### Exercise requirements
From the line containing "Log in (384, 21)" onward to the last line of the data below, copy each line exactly and add nothing.

[Collected data entries]
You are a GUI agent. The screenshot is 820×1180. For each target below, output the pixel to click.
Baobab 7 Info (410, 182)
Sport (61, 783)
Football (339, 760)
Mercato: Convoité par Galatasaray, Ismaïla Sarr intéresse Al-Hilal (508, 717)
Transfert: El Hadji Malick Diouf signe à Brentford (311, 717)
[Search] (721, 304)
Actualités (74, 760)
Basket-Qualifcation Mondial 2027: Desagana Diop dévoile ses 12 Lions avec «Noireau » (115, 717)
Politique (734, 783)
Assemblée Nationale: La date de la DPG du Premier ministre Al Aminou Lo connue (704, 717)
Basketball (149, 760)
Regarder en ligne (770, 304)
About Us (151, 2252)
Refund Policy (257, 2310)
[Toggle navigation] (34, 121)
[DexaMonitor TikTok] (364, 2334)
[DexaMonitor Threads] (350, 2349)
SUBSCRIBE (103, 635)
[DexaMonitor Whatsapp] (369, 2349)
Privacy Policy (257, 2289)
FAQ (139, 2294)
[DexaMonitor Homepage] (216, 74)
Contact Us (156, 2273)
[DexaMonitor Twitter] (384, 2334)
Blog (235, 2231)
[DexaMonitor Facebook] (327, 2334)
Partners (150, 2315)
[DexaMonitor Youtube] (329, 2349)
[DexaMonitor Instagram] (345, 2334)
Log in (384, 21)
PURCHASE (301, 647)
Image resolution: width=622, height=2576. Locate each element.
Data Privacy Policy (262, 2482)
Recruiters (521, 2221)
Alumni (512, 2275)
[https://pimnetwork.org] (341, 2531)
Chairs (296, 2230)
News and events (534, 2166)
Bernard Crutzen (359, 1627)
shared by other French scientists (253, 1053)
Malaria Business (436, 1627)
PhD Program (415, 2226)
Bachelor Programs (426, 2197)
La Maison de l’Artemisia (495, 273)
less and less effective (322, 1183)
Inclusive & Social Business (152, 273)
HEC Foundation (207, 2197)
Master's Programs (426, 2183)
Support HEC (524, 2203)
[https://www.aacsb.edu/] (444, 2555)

### Answer space
Log in (384, 21)
PURCHASE (301, 647)
Image resolution: width=622, height=2576. Locate each element.
Data Privacy Policy (262, 2482)
Recruiters (521, 2221)
Alumni (512, 2275)
[https://pimnetwork.org] (341, 2531)
Chairs (296, 2230)
News and events (534, 2166)
Bernard Crutzen (359, 1627)
shared by other French scientists (253, 1053)
Malaria Business (436, 1627)
PhD Program (415, 2226)
Bachelor Programs (426, 2197)
La Maison de l’Artemisia (495, 273)
less and less effective (322, 1183)
Inclusive & Social Business (152, 273)
HEC Foundation (207, 2197)
Master's Programs (426, 2183)
Support HEC (524, 2203)
[https://www.aacsb.edu/] (444, 2555)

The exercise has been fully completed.